桂川通信コメント
桂川通信コメント
作成日:2017/05/18
巨椋池



むかし伏見、久御山、宇治が囲む一帯に淡水をたたえていた「巨椋(おぐら)池」跡をめぐる見学会に出向きました(13日)。

巨椋池は水抜きされてすでに存在せず、干拓が終わった昭和16年以前の写真でしか情景はしのべません。それでも、いま水田や京野菜の農地が広がる跡地の北端を歩き、宇治川を眺めながら、盆地南部の歴史の奥行きが体感できる、楽しいミニツアーになりました。

旧巨椋池は周囲約16キロ、湛水面積約170ヘクタールの遊水池。瀬田川が宇治川に名を変え、盆地の東側を流れて伏見に向かい、木津川、桂川が合流して淀川になりますが、巨椋池はその流域一帯に横長の楕円状に広がって調整湖のような役割を果たしていたとのこと。

池は深い所で2メートル足らずながら、生息していた植物や鳥類、昆虫の種類の多さは目を見張るほどだった、と言います。柿本人麻呂が巨椋池をめでる歌を万葉集に残している、ということは1300年も昔からこの「大池」が親しまれていたことを示します。池の中心部は今の久御山ジャンクションあたりで、京都競馬場の馬場内に広がる噴水付きの大きな池は、巨椋池の名残だとも。

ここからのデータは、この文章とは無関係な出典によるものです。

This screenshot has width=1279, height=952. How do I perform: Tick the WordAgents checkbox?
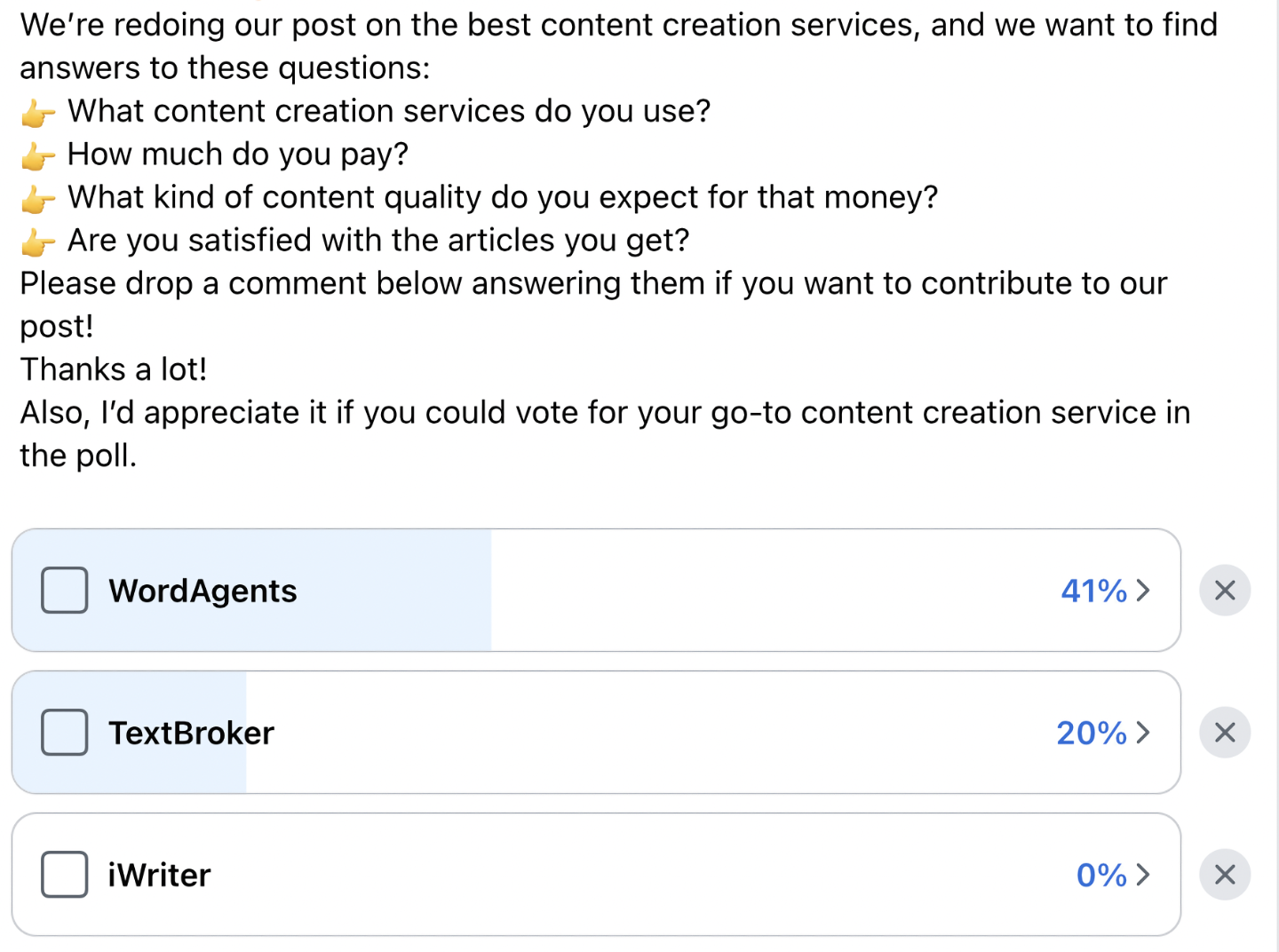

しかも、宇治川はむかし盆地に流れ込んだ後、巨椋池にすぐつながっていたのを、豊臣秀吉が大掛かりな土木工事で川と池を切り離し、槙島堤、巨椋堤などを築いて川が池の北東部を流れるようにした、という説明を聞き、歴史イベントの躍動を実感しました。

槙島も向島も、巨椋池に浮かんでいた島々の名。見学会では、伏見城の南にあった向島城の本丸跡、二の丸跡など(痕跡はほとんどなし)も歩き、最後は槙島堤があった所でお開き。万歩計で6000ほどしか歩かなかったものの、全国的にも後発だった向島ニュータウンですら造成から30年を過ぎて数々の問題が噴出している、などの指摘もあり、教わることの多い散策でした。

見学会は京都中小企業家同友会伏見支部の主催で30人ほどが参加。世話役の方々が用意された資料も多く、巨椋池に関心を持ち、ライフワークのように池の歴史と自然を調べている方が少なくないことも知りました。